Palatal inter-molar and -canine width values were increased from primary to permanent dentition. Palatal height and palatal height index in mixed dentition were significantly lower than those in primary and permanent dentition. Palatal width at inter-molar and -canine distances was significantly higher in males than females. There was no significant difference in palatal height and palatal height index at molar area between males and females. However, palatal height and palatal height index at canine area were significantly higher in males compared to females.
These findings showed that palatal width increased from primary to permanent stage. Palatal height and palatal height index decrease from primary to mixed dentation, then increase from mixed to permanent dentition.

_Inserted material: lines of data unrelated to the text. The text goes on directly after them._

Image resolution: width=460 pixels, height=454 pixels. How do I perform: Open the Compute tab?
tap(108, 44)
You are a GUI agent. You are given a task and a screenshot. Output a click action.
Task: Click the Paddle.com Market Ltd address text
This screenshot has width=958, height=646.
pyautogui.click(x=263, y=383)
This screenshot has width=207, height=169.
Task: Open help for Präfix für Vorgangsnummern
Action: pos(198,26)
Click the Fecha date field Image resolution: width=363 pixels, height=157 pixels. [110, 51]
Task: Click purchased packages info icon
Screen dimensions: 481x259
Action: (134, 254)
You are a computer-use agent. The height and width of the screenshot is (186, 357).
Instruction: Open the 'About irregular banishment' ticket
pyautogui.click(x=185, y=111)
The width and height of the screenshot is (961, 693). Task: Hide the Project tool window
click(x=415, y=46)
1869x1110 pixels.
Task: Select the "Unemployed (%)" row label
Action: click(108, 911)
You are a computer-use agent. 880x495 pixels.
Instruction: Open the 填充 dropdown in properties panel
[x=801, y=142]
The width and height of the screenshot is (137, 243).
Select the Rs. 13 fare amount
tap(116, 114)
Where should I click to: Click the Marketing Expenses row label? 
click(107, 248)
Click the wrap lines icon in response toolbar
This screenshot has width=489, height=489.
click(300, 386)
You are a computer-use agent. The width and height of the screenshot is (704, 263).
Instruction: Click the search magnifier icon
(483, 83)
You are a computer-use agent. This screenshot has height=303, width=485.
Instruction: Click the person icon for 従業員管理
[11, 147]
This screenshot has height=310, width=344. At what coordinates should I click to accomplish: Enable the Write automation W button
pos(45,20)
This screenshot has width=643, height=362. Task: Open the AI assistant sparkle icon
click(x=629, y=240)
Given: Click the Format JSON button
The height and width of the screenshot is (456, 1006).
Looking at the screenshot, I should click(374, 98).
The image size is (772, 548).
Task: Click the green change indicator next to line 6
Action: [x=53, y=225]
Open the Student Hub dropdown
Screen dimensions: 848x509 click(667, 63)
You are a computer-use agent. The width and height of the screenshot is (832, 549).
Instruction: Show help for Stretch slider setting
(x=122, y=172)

The human dentition  and dental arch dimensions  continuously change up to adulthood. Changes in facial dimensions occur in vertical and sagittal dimensions throughout the growth . During transition of dentition, dental arch form and width alter due to tooth movement and vertical growth of alveolar process [4–7].The shape and size of the process are influenced by alterations in different parts of the skull . The size and shape of dental arches vary in different stage of dentition that should be considered for orthodontic diagnosis, treatment and stability of treatment out-comes . The changes that occur in the dental arches in these periods of mixed dentition are the result of tooth movement and growth of the supporting bone . Changes of palatal width take place in both canine and molar sites from childhood to adolescence . Numerous studies have reported an increase in palatal inter-canine [1, 7, 10–16] and inter-molar [1, 10–23] width from primary to early permanent dentition. Eruption of the permanent incisors resulted in an increase of the width and high of anterior segment of the maxilla. Alveolar processes diverge as the teeth erupt. A further minor increase of palatal width and height was occurred with eruption of the permanent canines [1–3, 10].
Palatal height changes as a child grows up. The palatal height increases continuously, with a higher rate between 5 to 16 years of age . However, there are few studies investigating the palatal height in normal occlusion [1, 18, 24].
The palatal height index is obtained from the combination of the dimensions of height and width which was first introduced by Korkhaus . There are few reports of palatal height index changes during growth in normal occlusion [18, 26, 27].
Sex may play an important role in determination of palatal dimensions and their changes during developmental growth. Amount of increase in palatal dimensions has been reported to be greater in males than in females [10, 11, 28].
The palatal changes have had considerable implications in orthodontic diagnosis and treatment planning in a modern dentistry based on prevention and early diagnosis of oral disease that orthodontists should accurately take into consideration. The naturally occurring changes of arch dimensions during growth have been used as comparative “gold standards” to distinguish changes induced by appliance therapy. These changes have been employed to assist the diagnosis, orthodontic planning and post-retention stability [2, 10, 29].
Moreover, knowledge about normal values of palatal dimensions can be used as a baseline for studies on oral developmental abnormalities .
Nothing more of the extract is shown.